#### REQUIRED TASK
Reproduce the material from its start through the line containing "tap(697, 346)", inclusive, swapping "Audio Source" for "Audio Input" and leaving all else unchanged.

#### ENTRIES

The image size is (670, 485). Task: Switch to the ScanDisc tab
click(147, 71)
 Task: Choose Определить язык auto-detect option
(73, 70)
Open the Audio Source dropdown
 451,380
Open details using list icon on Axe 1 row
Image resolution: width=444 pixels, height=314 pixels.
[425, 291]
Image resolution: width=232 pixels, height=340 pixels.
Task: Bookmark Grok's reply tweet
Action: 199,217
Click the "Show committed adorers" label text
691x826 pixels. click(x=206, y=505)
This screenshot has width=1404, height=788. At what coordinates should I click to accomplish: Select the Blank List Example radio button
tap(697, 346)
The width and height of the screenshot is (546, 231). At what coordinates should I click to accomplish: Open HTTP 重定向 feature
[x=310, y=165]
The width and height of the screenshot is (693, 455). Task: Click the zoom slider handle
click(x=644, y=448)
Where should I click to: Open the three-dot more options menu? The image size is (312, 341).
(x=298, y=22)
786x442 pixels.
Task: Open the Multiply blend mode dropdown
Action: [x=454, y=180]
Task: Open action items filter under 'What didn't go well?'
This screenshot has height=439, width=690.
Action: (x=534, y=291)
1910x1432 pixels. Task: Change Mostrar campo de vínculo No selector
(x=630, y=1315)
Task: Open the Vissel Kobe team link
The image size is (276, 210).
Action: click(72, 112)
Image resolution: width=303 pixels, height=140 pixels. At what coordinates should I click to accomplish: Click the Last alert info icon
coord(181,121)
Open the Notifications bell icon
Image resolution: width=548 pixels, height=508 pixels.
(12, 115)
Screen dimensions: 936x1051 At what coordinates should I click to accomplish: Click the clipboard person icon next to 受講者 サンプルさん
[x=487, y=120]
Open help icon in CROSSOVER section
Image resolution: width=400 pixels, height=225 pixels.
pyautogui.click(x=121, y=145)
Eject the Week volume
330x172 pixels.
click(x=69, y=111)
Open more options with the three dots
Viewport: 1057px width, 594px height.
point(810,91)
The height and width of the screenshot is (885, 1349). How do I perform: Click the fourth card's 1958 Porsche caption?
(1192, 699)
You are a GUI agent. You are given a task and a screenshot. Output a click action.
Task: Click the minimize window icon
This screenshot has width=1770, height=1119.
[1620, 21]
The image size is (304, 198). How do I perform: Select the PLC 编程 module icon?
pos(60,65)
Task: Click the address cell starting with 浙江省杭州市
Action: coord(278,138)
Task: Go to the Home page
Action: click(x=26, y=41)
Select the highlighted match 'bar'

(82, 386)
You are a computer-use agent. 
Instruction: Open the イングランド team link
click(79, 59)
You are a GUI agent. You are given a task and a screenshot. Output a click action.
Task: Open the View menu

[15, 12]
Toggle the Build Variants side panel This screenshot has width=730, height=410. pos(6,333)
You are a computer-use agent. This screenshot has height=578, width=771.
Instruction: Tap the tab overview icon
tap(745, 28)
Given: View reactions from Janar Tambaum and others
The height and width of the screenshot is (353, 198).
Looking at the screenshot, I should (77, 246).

#### EXERCISE RESULT
The image size is (670, 485). Task: Switch to the ScanDisc tab
click(147, 71)
 Task: Choose Определить язык auto-detect option
(73, 70)
Open the Audio Input dropdown
 451,380
Open details using list icon on Axe 1 row
Image resolution: width=444 pixels, height=314 pixels.
[425, 291]
Image resolution: width=232 pixels, height=340 pixels.
Task: Bookmark Grok's reply tweet
Action: 199,217
Click the "Show committed adorers" label text
691x826 pixels. click(x=206, y=505)
This screenshot has width=1404, height=788. At what coordinates should I click to accomplish: Select the Blank List Example radio button
tap(697, 346)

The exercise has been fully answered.